PROBLEM REQUIREMENTS:
Gather each line of the data below that contains the word "your", copying every such line in full.

SUPPLIED MATERIAL:
====

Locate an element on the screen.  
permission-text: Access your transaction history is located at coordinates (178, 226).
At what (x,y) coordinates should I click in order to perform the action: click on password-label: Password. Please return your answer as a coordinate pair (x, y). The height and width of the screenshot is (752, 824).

====

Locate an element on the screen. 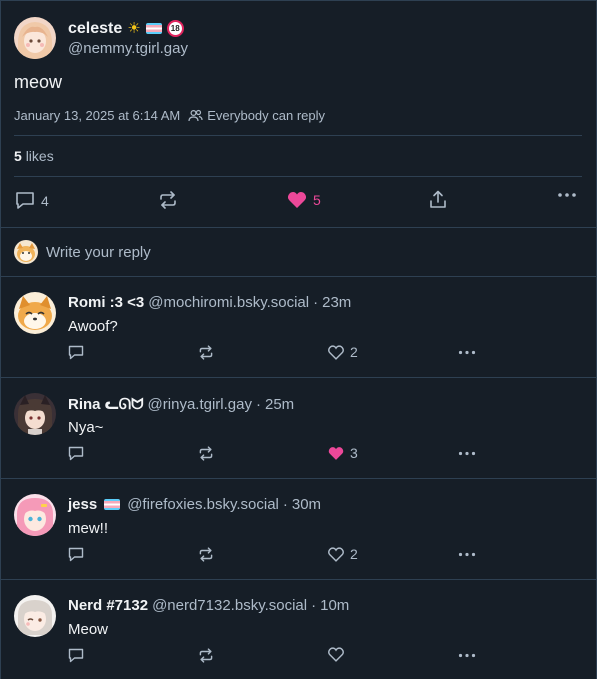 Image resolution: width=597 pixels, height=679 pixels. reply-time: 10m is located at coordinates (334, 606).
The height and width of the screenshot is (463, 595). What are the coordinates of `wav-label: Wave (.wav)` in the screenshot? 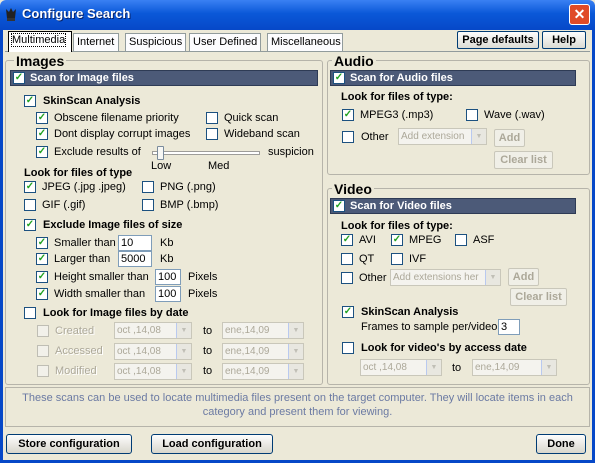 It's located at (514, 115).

====

ANSWER TO THE EXERCISE:
permission-text: Access your transaction history is located at coordinates (178, 226).
At what (x,y) coordinates should I click in order to perform the action: click on password-label: Password. Please return your answer as a coordinate pair (x, y). The height and width of the screenshot is (752, 824).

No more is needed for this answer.